Visualising local relationships with backlink data
This article is part four of our case study about how Site Explorer can be used for SEO, based on a Birmingham UK based independent burger restaurant – OPM. You can read parts one through three using the links below:
- Part 1: Introducing OPM, Using the Site Explorer summary for SEO triage.
- Part 2: Using the backlinks tab to discover potential influencers and reviews.
- Part 3: Introducing Related Sites.
In part 3, we briefly discussed how related sites can find (amongst others) geographically similar sites. This post explores that context deeper – Let’s look at how link research can provide intelligence on a local business like OPM and for those offering SEO services, yield potential prospective clients for your Agency or Business.
Understanding the “Related Sites” tab
The related sites tab is really easy to use – assuming you are a Majestic Subscriber, enter a website or webpage into Site Explorer, click search, and click on the related sites tab – that really is all that is required to get access to the data. If you aren’t a Majestic Subscriber yet, the related sites data for OPM is available for free – the related sites can be viewed as a part of our showcase program.
The related sites tab is illustrated below:
The simplicity of the results page hides A LOT of complexity under the hood. These results are generated using a technology known as “co-citations”. Co-citations have been discussed by a number of authoritative sources in SEO over the last few years, and are based on academic research.
The theory goes that a relationship can be implied between two sites which have are linked to by the same page, especially when these linking relationships appear closely together on the source page.
The “related sites” tab does this analysis under the hood, based on “Link Context”. The related sites page is ordered by the volume of times this link relationship is expressed.
Analysing related sites data.
Today, we will be using a manual technique to perform deeper analysis on the data returned in the related sites tab.
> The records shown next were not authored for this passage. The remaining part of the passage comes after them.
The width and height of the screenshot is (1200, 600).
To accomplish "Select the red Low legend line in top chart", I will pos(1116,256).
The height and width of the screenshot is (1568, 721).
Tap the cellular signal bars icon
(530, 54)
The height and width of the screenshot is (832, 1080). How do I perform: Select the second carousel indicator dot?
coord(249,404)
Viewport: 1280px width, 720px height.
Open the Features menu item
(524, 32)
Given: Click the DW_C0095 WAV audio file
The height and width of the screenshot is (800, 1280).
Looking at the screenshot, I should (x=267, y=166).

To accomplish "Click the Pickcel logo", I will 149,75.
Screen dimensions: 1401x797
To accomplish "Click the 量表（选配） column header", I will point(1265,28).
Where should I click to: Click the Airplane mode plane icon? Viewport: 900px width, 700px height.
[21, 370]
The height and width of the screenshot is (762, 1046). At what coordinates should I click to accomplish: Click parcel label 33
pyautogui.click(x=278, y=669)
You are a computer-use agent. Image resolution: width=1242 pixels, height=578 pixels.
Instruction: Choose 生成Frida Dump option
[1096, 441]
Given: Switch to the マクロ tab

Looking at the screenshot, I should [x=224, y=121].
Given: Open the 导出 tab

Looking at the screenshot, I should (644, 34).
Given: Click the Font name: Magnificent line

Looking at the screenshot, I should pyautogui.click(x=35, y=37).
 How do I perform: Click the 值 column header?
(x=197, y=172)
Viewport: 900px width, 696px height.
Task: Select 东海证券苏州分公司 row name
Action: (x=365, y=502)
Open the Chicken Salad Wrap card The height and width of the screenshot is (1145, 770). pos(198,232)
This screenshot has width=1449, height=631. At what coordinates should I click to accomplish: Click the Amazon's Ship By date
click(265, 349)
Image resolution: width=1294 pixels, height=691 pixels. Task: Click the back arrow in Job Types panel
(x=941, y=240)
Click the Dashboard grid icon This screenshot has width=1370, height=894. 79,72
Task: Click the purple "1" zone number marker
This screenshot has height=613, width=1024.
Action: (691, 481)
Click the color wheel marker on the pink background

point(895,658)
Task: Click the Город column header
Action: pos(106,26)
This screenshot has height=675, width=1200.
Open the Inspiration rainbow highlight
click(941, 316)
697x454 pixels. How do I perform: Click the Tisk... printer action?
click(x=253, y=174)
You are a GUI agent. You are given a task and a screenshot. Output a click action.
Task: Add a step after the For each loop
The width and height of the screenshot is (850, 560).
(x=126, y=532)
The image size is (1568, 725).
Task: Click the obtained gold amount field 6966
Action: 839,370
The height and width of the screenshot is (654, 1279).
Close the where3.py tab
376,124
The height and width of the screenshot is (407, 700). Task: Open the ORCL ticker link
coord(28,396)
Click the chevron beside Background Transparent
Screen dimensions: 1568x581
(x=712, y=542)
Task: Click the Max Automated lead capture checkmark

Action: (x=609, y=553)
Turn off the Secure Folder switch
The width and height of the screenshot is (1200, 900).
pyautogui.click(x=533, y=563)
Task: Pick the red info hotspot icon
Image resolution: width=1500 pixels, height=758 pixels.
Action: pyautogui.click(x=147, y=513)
Focussing on the top 15 results returned, we can visit each site, look for the address details of the business and make a note in a spreadsheet.
It doesn’t take long to visit a number of the websites listed in the OPM related sites list, and make a note of address details.
Next, we can fire up Google maps, and create a custom Google Map ( https://www.google.com/maps/about/mymaps/ ) using the address data gathered above.
By default, there is a lot of noise, but the “Simple Atlas” base map option removes a lot of existing places.
Very quickly, we can build a visualisation of relevant entries from the list:
Out of the first 15 entries, 10 appear to be within walking distance ( or at most, a short taxi ride ). One site – for the Kilder Bar appears next door.
How’s that for an algorithmically generated list of “related sites”?
Impact of the data.
The related sites tab can provide the background for a great story on a business – in the case of OPM, the results appear to contain nearby businesses, with suppliers and competitors included in the list ( though it’s important to note that “false positives” may creep into the data ).
The related sites data, and a little further research can provide great intelligence for customer and SEO Agency alike. For the Agency – the related tab tells a story about their client, and their sector. Armed with the knowledge this story provides, an SEO can seek to build dialog upon it, with the hope of building a closer relationship with their client – possibly increasing the chance of retention.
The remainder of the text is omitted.